Debatable Validations[]

  • He has a Rubik's complex, where oftentimes he is more interested in solving a patient’s case than saving their lives. House's sole focus is obtaining a diagnosis, an answer to the puzzle; with life-saving being a part of the job. Even post-mortem, House performs autopsies just to get his answer. However, after getting his answer, House will always advocate for the patients to receive the best possible treatment for their conditions.
  • His medical practices are often illegal but with good intentions. However, there are some disastrous consequences when they backfire:
    • He and his colleagues frequently break-and-enter into patients’ homes to search for environmental causes or background information.
      • One time however, nearly killed his employee, Eric Foreman, when he broke into Joe Luria’s biohazardous apartment and was exposed to Naegleria (brain-eating amoebas).
    • He often violates or manipulates patient consent, although it is so he can diagnose/save them: Like when he violated a DNR so he could cure the patient's paralysis, or repeatedly saves a suicidal patient and eventually cures him of his chronic pain.
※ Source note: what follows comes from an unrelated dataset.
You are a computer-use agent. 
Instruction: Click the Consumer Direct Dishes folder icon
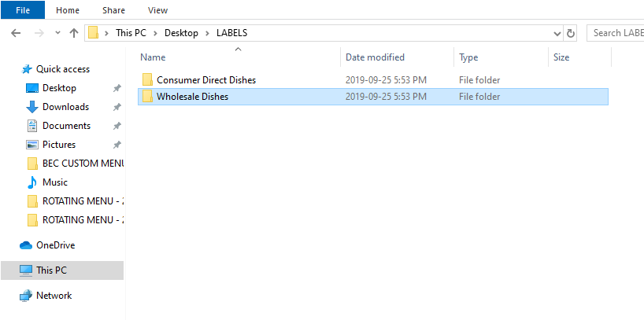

      • While less often, there are times where this backfires and exacerbates a patient’s condition, sometimes even lethally.
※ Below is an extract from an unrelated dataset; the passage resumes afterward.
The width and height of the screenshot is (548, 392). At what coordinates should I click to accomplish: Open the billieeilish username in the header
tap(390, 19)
  • He stalked Philip Weber, a former Med-School classmate's career for 20 years to get revenge on Weber getting House expelled for cheating on an exam. House got his revenge when he exposed Weber's migraine prevention drug to be fake by testing it on himself. While it was for selfish reasons, House did expose Philip's scam and prevented the latter from making millions off a fake drug. Justifying it with "I cheated then, you're cheating now."

What Makes Him Admirable?[]

  • Despite his dominant negative and nihilistic personality, House often uses it as defense mechanism to avoid being hurt; and he can be sincere and caring.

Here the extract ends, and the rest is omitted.